Genting Malaysia (GENM) - Domestic tourism focus, with natural currency hedge

  • Roughly 85% of Genting Malaysia's visitors are domestic. In VM2014, domestic tourism numbers rose in tandem with foreign arrivals. With all facilities operational, GENM could hit new record numbers this year.
  • GENM's hotel occupancy is already at ~99% in 2025, indicating room for higher average room rates (ARR) in 2026 if demand continues to pick up.
  • Additionally, GENM has RM4.6bn in US$ denominated debt. Every 1% appreciation of the ringgit will reduce finance costs by ~RM30m or ~4% upside to FY26E earnings.
  • Catalyst: Stronger domestic visitors in tandem with a rise in foreign visitors, driving both occupancy rates as well as ARR.
  • Risks: A stronger ringgit could see some domestic visitors opt for overseas holidays and divert foreign tourists away from Malaysia - particularly Singaporean, Chinese and Indian tourists.

Exsim Hospitality (EXSIMHB) - High growth domestic tourism play

  • Recurring income growth via launch of key hospitality assets, including flagship hotels in Empire City and Corus Paradise Port Dickson in 2H26.
  • Mana-Mana expansion will see rooms under management increase to 2.6k by 3Q26 and >10k in the next 3-5 years. It is also shielded from short-term rental restriction laws because its properties are commercial-titled and purpose-built for hospitality.
  • Target audience are the domestic budget travelers and Mana-Mana competes directly with the AirBNB model. Not a direct play on VM26, but likely to re-rate if the thematic heats up.
  • Catalyst: Execution of the “room” expansion, hotels and resort completion.

— Data below —
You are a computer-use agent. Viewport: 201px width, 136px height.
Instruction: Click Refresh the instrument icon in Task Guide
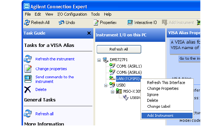click(x=28, y=59)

— Problems and tasks —
[1] List every percentage figure in the notes on Genting Malaysia and Exsim Hospitality.
[2] Continue the notes on Genting Malaysia and Exsim Hospitality from the point where they stop.

— Outputs by task —
[1]
- Roughly 85%
- ~99%
- 1%
- ~4%

[2]
  • Risks: Highly dependent on Exsim developments as a funnel for new “room” growth long term.

Currency considerations

The strength of the ringgit against the dollar (+13% over the past 12 months) may be dominating headlines. But the critical currency movements to track will be how the ringgit performs against the top country of origin of tourists - Singapore, Indonesia, China, Thailand, India and Brunei - which account for 75-80% of all tourist arrivals.

The strength of the ringgit is most pronounced against the Indian Rupee (+20% LTM) as well as the Indonesian Rupiah (+16% LTM). Respectively they account for 5% and 14% of total tourist arrivals.

Fortunately, both the Ringgit strength against the two largest sources of tourist Singapore (35% of tourists) and China (15% of tourists) have been less pronounced +6% and +8% respectively over the last 12 months. However, the recent relative weakness in the Thai Baht against both currencies should be a concern for tourist diversion through 2026, if the trend persists.

In turn, we reiterate our preference for stocks with a natural hedge to the currency risk to tourism - AAX, SPITZ, GENM.

Tourists by country

Source: Tourism Statistics Malaysia, NewParadigm Research, February 2026

The Ringgit has appreciated against all major countries of origin for tourists

Source: Bloomberg, NewParadigm Research, February 2026

Visit Malaysia 2024 in charts

Tourist arrivals | Tourism expenditure | Inbound vs outbound vs domestic

Visitors - tourists vs excursionists

It took longer than expected, but tourist arrivals finally recovered to pre-pandemic levels last year, albeit barely. The recovery has been driven by a surge in both Chinese and Indian tourists, but offset by a decline in Singaporean tourists. December figures are not yet released, but tourist arrivals should top 26million for 2025, based on Malaysia Tourism Statistics.

On a more positive note, overall visitors are +19% above pre-pandemic levels, driven by excursionists (stay <24 hours). This was overwhelmingly driven by Singaporeans. A good rule of thumb however, is that tourism typically outspend excursionists by about 9x-10x. (Note: visitors = tourists + excursionists)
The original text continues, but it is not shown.